Le maïs MON810 avait été autorisé à la culture, par l’Union européenne, dès 1998, alors que le cadre législatif était encore balbutiant, voire lacunaire. Depuis, la réglementation a évolué et les connaissances scientifiques et la perception socio-économique de cette PGM aussi. Avec l’arrivée de la directive 2001/18, les autorisations européennes ont été limitées à dix ans... et le MON810 a donc lui aussi dû se plier à cette exigence. Ainsi, en 2008, une demande de renouvellement de l’autorisation a été déposée par Monsanto.

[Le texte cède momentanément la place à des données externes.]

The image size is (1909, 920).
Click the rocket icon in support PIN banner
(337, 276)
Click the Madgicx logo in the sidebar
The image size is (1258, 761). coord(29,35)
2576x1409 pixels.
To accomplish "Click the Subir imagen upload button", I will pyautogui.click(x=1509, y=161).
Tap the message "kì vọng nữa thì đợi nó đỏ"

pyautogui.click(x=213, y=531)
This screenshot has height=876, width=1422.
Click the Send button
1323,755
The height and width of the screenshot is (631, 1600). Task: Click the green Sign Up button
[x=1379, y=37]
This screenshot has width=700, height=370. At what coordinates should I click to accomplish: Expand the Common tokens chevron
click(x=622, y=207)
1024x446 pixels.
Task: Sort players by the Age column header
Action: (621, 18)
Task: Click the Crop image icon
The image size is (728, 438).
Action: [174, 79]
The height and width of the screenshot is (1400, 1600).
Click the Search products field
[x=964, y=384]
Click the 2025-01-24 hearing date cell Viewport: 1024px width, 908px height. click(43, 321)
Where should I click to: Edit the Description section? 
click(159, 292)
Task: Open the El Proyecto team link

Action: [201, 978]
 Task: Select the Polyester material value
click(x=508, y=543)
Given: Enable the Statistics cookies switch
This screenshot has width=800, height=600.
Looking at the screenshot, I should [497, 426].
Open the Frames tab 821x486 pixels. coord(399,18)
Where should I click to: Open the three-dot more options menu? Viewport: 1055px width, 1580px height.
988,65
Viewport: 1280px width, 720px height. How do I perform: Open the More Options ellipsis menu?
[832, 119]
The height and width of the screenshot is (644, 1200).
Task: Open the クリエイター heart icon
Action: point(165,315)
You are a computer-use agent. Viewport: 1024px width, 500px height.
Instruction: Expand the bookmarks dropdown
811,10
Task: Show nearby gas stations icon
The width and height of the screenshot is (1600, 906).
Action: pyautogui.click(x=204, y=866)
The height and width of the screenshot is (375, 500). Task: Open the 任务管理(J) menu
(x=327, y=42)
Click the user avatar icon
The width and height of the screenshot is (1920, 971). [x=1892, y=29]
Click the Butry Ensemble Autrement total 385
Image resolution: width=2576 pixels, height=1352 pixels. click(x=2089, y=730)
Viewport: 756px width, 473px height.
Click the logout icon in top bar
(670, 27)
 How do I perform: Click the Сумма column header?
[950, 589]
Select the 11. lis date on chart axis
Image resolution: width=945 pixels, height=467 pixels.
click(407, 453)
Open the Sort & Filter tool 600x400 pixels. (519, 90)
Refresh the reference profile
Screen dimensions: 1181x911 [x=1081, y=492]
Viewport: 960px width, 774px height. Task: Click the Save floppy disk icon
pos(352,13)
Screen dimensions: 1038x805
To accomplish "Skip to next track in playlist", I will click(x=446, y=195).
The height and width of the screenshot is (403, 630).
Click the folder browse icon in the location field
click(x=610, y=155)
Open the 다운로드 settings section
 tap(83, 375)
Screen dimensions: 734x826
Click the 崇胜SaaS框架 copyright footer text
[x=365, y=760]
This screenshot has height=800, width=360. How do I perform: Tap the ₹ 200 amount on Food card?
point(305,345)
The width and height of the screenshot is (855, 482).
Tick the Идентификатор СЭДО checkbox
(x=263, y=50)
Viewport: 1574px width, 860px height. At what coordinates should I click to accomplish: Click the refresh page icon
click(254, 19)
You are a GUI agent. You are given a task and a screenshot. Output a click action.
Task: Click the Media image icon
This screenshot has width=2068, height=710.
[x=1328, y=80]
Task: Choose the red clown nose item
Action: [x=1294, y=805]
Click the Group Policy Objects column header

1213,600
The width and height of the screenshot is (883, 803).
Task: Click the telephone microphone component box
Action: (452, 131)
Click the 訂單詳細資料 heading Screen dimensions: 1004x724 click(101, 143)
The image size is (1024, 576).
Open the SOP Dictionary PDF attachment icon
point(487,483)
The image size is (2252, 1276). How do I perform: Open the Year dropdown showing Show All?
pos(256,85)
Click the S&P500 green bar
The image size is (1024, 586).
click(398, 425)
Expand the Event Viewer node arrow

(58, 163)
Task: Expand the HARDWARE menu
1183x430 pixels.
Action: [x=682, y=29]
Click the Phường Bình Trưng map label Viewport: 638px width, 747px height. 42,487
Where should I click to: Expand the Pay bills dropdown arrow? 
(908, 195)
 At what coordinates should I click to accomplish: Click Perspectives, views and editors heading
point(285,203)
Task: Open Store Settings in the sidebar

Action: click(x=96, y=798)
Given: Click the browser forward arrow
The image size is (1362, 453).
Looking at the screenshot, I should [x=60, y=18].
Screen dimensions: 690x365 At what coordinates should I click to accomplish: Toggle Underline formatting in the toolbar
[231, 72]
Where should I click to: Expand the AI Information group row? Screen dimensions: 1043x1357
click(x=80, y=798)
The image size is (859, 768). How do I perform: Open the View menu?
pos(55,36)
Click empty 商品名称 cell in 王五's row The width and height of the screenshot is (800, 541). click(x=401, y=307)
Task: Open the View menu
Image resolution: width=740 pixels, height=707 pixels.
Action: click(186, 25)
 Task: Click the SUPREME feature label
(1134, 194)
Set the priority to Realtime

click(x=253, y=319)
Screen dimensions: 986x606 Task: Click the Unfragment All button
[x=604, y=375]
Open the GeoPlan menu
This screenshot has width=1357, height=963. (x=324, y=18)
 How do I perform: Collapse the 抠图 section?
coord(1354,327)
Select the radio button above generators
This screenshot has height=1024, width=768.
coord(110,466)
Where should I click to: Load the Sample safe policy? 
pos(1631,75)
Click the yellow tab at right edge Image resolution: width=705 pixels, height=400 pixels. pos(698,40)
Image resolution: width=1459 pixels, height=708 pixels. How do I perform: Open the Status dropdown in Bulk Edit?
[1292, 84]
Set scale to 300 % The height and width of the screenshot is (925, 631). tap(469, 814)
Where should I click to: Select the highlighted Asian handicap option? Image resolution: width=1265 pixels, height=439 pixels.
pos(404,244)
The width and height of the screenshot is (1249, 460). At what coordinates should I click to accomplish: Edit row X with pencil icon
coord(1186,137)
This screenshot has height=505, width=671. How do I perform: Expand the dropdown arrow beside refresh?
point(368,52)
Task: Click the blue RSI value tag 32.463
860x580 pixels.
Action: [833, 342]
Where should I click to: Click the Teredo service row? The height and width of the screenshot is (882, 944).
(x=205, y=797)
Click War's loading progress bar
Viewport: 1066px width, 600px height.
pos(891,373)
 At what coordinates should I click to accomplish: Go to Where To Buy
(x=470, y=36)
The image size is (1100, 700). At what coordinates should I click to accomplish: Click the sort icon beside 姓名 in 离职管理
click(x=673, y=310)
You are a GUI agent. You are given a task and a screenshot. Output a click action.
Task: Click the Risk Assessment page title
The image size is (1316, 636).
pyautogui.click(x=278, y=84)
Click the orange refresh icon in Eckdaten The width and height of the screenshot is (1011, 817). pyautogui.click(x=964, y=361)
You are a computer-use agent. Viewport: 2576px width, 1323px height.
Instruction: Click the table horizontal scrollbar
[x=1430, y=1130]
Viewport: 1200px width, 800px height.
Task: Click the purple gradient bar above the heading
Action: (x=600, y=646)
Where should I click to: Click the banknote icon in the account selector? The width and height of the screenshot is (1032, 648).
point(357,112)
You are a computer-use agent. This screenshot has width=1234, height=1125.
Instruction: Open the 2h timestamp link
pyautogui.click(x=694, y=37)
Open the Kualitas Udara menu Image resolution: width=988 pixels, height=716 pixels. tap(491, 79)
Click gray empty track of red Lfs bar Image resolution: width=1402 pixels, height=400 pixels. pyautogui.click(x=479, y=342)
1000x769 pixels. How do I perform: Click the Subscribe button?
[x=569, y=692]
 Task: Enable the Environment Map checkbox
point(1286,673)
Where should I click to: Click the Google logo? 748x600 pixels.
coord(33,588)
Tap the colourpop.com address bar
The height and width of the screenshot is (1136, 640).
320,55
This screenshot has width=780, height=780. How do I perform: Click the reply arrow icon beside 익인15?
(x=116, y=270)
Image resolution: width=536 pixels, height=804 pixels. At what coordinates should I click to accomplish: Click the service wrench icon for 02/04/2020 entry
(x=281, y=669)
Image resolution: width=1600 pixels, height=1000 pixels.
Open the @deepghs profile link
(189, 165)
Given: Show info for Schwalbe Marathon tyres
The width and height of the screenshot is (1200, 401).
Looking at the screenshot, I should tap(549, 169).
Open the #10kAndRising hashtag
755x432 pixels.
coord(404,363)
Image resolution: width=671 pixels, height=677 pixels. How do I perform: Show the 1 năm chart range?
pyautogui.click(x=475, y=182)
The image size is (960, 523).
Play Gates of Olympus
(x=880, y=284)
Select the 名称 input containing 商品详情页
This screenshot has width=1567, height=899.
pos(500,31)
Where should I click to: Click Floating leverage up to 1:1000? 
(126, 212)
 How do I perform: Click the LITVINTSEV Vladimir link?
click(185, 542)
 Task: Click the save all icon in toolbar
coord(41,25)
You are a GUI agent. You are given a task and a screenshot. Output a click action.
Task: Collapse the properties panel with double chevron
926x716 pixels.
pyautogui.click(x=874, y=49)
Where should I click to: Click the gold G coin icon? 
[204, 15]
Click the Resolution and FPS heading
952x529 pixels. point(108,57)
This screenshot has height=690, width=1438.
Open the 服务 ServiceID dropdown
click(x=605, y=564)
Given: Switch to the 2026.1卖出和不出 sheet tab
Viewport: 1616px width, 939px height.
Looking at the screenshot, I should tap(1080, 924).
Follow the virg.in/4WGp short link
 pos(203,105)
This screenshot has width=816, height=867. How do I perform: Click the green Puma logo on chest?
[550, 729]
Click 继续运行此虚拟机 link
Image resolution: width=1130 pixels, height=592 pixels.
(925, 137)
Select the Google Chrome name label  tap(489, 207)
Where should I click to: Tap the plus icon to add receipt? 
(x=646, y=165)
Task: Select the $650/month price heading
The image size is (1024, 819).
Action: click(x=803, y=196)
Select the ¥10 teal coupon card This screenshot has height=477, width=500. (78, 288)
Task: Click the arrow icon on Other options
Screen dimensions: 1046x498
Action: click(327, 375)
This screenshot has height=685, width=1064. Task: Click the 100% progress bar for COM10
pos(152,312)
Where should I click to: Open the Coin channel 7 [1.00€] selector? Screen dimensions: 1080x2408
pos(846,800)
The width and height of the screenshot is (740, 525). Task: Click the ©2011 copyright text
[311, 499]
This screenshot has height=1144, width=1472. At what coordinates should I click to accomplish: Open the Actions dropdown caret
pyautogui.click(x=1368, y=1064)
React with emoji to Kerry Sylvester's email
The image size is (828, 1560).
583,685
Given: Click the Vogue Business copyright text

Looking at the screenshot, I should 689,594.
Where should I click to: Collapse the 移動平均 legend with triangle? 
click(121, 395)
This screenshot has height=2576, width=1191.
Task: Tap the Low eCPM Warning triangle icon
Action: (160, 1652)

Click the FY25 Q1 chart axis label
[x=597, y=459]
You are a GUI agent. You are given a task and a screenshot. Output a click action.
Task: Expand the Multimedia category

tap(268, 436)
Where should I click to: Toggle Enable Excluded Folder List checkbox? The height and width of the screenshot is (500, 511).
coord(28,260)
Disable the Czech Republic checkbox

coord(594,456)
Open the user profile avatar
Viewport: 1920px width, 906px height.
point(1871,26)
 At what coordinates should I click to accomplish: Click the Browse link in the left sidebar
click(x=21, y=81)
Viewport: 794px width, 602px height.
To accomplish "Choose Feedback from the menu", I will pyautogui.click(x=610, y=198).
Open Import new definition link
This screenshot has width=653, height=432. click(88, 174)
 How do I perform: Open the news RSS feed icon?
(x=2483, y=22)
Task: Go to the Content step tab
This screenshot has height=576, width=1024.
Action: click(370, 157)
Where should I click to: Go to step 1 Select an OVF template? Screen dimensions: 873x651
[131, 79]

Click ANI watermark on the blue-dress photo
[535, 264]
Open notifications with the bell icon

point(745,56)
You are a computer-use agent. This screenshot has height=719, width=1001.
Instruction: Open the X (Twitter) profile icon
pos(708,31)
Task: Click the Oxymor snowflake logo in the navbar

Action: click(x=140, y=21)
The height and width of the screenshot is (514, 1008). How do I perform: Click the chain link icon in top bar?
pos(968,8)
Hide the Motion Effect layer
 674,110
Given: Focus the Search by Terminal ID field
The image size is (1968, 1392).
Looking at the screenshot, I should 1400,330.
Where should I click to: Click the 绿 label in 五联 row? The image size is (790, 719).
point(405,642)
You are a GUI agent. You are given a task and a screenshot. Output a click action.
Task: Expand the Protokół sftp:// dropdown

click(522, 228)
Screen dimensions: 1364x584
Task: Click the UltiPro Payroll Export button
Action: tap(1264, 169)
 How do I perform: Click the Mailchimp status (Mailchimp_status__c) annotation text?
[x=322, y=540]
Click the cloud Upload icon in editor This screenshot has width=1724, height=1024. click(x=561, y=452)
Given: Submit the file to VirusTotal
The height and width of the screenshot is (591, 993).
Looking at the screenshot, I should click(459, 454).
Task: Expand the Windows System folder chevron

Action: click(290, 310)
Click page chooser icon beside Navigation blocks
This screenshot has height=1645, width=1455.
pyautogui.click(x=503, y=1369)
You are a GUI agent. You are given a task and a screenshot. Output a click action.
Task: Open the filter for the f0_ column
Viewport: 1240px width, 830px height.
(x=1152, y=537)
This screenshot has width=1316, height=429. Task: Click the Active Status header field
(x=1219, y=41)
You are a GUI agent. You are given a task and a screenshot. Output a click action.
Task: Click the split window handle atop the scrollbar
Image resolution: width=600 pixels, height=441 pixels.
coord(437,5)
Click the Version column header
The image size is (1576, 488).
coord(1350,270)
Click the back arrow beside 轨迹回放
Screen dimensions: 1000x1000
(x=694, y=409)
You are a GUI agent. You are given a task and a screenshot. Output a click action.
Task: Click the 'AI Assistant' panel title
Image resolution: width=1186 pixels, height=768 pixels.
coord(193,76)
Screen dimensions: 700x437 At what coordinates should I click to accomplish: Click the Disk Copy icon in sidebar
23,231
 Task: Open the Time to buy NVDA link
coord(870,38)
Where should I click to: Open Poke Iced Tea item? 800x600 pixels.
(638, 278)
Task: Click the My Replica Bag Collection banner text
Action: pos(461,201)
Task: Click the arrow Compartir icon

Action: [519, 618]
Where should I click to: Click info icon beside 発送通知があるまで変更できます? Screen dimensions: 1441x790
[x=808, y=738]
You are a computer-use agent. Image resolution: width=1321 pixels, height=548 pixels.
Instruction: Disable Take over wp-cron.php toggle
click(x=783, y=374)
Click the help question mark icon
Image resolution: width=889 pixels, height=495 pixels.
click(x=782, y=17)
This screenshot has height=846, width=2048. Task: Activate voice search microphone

Aucune réponse n’a encore été donnée officiellement à cette demande de renouvellement, mais par un tour de passe-passe dont la Commission européenne a le secret, l’autorisation de 1998 est toujours valable, dans l’attente d’une décision sur la demande de renouvellement.

Suite à l’annulation du moratoire, la France a adressé à la Commission européenne, le 20 février 2012, une lettre lui demandant explicitement de prendre une mesure de suspension de la culture du maïs MON810, et un mois après, le 16 mars 2012, le ministre de l’Agriculture interdisait, par arrêté, la culture de ce maïs. Lequel a donc été immédiatement attaqué par plusieurs entreprises [1].